Data records:
::::
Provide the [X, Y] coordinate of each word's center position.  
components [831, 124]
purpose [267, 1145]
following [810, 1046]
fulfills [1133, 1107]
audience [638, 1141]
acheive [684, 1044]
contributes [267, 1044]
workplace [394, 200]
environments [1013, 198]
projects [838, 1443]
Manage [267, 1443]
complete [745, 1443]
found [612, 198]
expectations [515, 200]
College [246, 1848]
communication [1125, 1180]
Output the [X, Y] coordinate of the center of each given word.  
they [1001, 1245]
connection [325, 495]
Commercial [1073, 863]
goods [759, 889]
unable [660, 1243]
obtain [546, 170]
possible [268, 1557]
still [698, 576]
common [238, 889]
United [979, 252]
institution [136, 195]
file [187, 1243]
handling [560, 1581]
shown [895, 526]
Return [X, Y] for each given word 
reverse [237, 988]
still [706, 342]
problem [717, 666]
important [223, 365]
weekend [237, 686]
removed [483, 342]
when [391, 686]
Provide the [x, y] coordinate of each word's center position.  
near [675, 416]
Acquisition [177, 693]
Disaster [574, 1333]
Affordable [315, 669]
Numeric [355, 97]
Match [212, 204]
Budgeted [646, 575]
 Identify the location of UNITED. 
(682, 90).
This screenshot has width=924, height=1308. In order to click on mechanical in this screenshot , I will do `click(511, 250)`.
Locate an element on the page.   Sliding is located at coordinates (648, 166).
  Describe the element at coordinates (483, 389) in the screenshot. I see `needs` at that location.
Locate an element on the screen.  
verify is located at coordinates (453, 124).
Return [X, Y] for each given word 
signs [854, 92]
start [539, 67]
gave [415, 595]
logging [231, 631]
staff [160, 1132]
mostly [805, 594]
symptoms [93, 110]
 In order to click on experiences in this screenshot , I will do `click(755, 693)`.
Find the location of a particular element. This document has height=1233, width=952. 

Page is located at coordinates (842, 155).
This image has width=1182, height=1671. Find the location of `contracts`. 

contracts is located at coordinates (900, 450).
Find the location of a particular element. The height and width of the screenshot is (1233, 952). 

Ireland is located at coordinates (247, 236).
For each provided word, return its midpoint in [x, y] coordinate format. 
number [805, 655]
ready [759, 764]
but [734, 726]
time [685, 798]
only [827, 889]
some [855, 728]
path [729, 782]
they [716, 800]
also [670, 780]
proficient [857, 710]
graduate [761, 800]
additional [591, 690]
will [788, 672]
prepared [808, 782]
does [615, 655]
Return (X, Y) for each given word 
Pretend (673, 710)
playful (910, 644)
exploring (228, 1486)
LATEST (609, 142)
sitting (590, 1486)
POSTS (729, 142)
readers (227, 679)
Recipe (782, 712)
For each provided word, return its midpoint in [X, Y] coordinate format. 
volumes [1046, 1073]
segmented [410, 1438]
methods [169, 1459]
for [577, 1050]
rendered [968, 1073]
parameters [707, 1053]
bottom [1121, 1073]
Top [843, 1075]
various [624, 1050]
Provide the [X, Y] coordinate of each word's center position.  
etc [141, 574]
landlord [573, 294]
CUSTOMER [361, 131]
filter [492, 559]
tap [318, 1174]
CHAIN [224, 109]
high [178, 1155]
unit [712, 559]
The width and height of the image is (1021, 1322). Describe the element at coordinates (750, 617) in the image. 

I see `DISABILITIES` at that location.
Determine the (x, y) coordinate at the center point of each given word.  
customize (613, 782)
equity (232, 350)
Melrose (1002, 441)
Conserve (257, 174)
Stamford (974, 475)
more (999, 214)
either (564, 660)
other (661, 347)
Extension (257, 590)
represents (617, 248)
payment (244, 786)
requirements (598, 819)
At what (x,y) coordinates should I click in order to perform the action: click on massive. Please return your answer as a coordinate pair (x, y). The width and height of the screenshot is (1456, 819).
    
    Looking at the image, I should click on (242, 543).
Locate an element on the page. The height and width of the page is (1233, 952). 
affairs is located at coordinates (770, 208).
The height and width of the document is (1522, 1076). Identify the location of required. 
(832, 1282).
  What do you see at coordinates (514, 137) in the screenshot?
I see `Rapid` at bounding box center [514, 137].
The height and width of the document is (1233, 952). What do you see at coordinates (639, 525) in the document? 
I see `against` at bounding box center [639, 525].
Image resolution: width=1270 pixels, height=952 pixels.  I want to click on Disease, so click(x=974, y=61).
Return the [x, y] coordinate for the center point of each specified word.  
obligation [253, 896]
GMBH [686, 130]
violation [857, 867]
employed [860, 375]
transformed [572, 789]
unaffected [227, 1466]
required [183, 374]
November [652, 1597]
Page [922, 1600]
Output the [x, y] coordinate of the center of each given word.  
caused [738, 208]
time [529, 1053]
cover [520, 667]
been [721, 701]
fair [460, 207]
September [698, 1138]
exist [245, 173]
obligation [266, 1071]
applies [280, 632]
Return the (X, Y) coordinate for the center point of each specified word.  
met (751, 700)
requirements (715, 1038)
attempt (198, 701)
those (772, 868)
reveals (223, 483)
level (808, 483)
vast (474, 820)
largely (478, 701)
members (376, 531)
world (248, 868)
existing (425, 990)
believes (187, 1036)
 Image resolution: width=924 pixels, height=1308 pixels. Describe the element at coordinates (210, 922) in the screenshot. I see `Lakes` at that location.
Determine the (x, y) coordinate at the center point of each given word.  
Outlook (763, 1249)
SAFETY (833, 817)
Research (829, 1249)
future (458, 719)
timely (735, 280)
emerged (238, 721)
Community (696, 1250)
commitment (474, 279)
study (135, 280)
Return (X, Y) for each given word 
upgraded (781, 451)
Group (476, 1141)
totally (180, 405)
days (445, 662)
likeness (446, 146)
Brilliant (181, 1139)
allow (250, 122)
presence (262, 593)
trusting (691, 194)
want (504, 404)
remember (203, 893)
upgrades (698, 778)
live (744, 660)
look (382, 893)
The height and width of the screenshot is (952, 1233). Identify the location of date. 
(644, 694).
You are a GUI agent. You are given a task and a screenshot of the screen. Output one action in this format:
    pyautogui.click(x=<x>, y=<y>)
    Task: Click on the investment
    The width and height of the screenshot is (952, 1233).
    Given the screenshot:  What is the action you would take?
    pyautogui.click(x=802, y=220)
::::
**REQUIRED WORK**
Write out the rows above exactly as they appear, from the line containing "September [698, 1138]" through the line containing "existing (425, 990)", including both of those lines.

**RESPONSE FOR THIS EXERCISE**
September [698, 1138]
exist [245, 173]
obligation [266, 1071]
applies [280, 632]
Return the (X, Y) coordinate for the center point of each specified word.  
met (751, 700)
requirements (715, 1038)
attempt (198, 701)
those (772, 868)
reveals (223, 483)
level (808, 483)
vast (474, 820)
largely (478, 701)
members (376, 531)
world (248, 868)
existing (425, 990)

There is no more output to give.